BEGIN

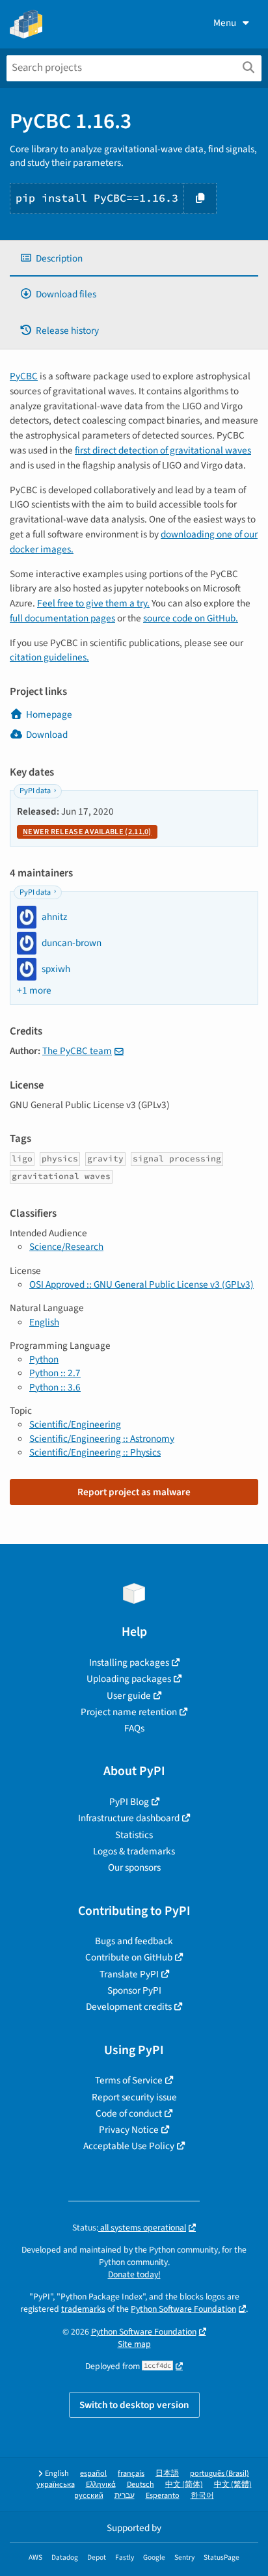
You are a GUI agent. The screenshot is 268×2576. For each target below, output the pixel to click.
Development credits (129, 2007)
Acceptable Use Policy (128, 2146)
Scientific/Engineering (75, 1424)
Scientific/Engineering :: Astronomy (101, 1438)
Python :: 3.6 (55, 1387)
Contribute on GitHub (128, 1957)
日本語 (167, 2473)
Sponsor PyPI (134, 1990)
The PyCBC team (77, 1051)
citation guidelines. (49, 657)
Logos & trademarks (134, 1851)
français (131, 2473)
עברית (124, 2495)
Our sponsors (134, 1867)
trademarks (83, 2309)
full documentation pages (62, 618)
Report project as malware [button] (134, 1492)
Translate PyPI (129, 1974)
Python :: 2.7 (55, 1373)
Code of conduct (129, 2113)
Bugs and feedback (134, 1941)
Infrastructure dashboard (129, 1818)
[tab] (134, 259)
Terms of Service (129, 2080)
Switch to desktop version (134, 2405)
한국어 (202, 2495)
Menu (224, 23)
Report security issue (134, 2097)
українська (55, 2484)
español (93, 2473)
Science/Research (66, 1247)
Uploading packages (129, 1679)
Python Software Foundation (183, 2309)
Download (47, 734)
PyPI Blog (129, 1802)
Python (44, 1359)
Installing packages (129, 1662)
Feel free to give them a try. (93, 603)
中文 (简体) (184, 2484)
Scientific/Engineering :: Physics (95, 1452)
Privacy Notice (129, 2129)
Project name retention (129, 1712)
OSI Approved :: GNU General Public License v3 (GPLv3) (141, 1284)
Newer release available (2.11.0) (87, 831)
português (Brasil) (219, 2473)
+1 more (34, 990)
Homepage (49, 714)
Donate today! (134, 2274)
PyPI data (35, 790)
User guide (129, 1695)
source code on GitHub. (190, 618)
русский (88, 2495)
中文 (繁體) (233, 2484)
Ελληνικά (101, 2484)
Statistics (134, 1835)
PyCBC (24, 376)
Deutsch (140, 2484)
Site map (134, 2344)
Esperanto (163, 2495)
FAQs (134, 1728)
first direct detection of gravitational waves (163, 450)
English (44, 1322)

END

◆ **Prompt**
Look through the entries above and quote exactly the lines from the line with "Privacy Notice (129, 2129)" to the line with "Deutsch (140, 2484)", counting both of those lines.

◆ **Solved exercise**
Privacy Notice (129, 2129)
Project name retention (129, 1712)
OSI Approved :: GNU General Public License v3 (GPLv3) (141, 1284)
Newer release available (2.11.0) (87, 831)
português (Brasil) (219, 2473)
+1 more (34, 990)
Homepage (49, 714)
Donate today! (134, 2274)
PyPI data (35, 790)
User guide (129, 1695)
source code on GitHub. (190, 618)
русский (88, 2495)
中文 (繁體) (233, 2484)
Ελληνικά (101, 2484)
Statistics (134, 1835)
PyCBC (24, 376)
Deutsch (140, 2484)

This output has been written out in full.